ACTIVITY -
Using the records below, return exactly the lines from the one containing "Given: Switch to the Cybersecurity view" through the last, and omit pictures.

MATERIAL FOR THIS TASK -
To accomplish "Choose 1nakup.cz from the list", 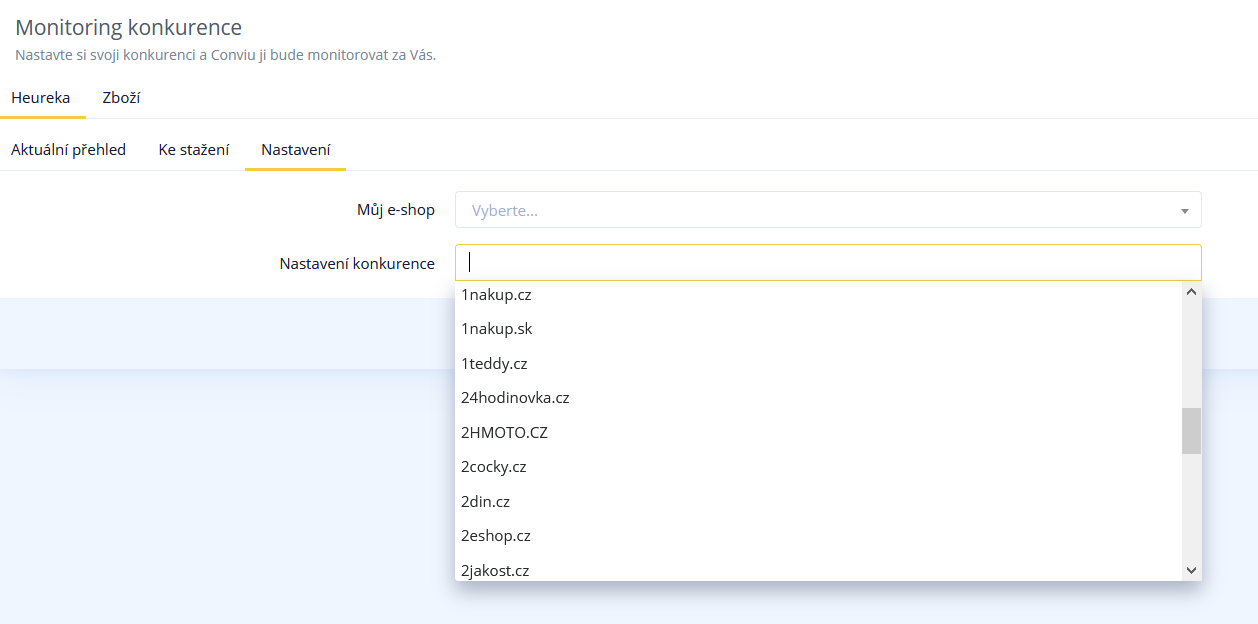I will (494, 295).
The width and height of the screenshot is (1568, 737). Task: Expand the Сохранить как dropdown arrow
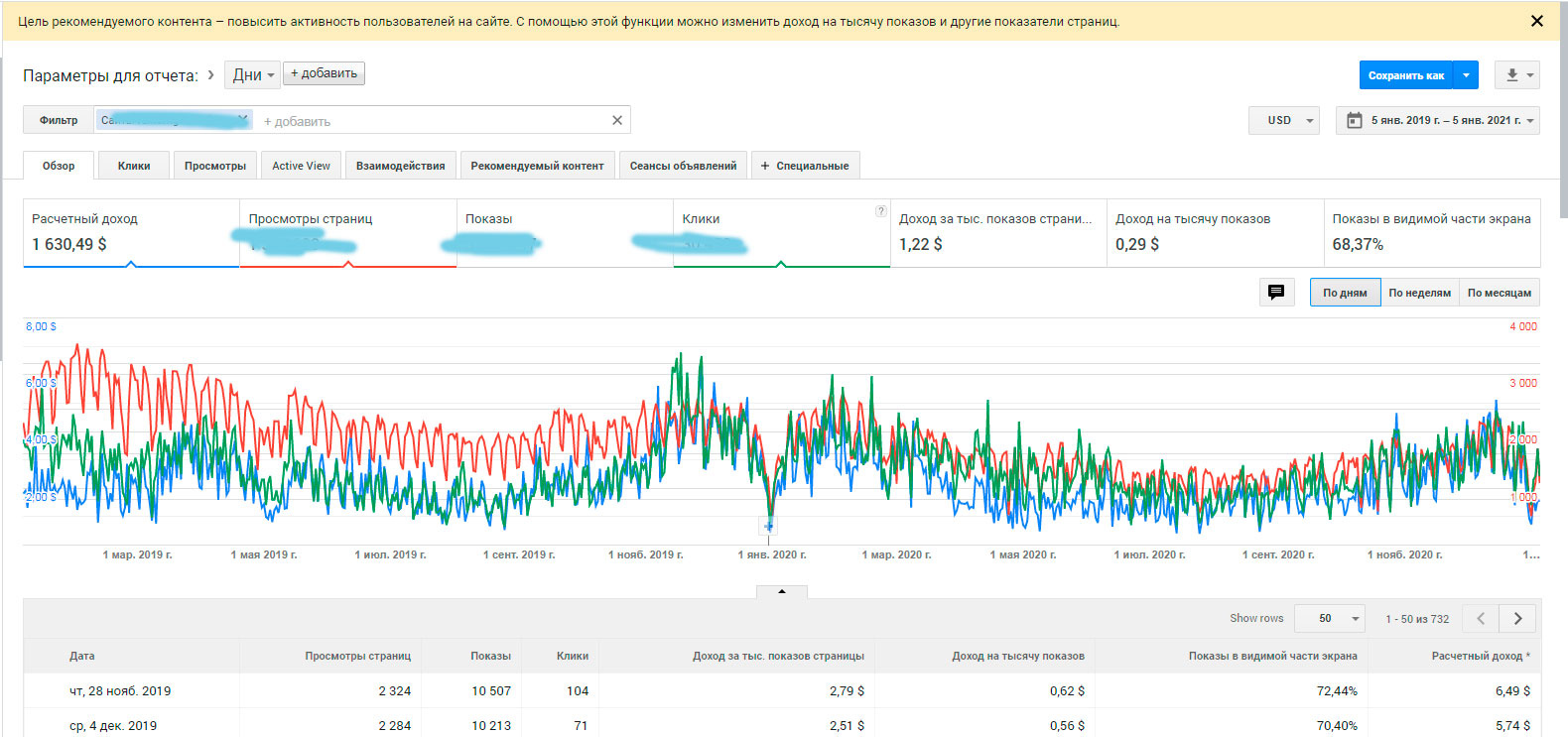1466,75
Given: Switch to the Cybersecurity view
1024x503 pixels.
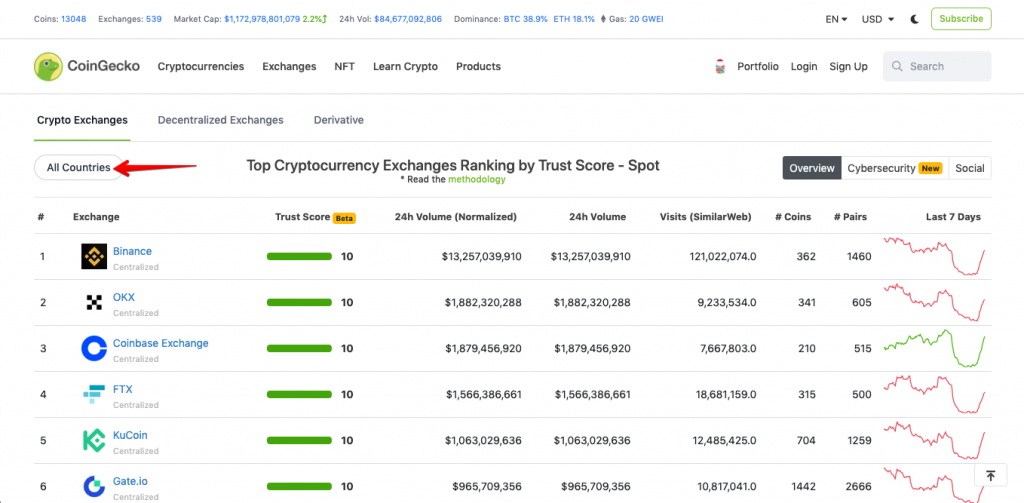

OUTPUT BELOW -
Given: Switch to the Cybersecurity view
1024x503 pixels.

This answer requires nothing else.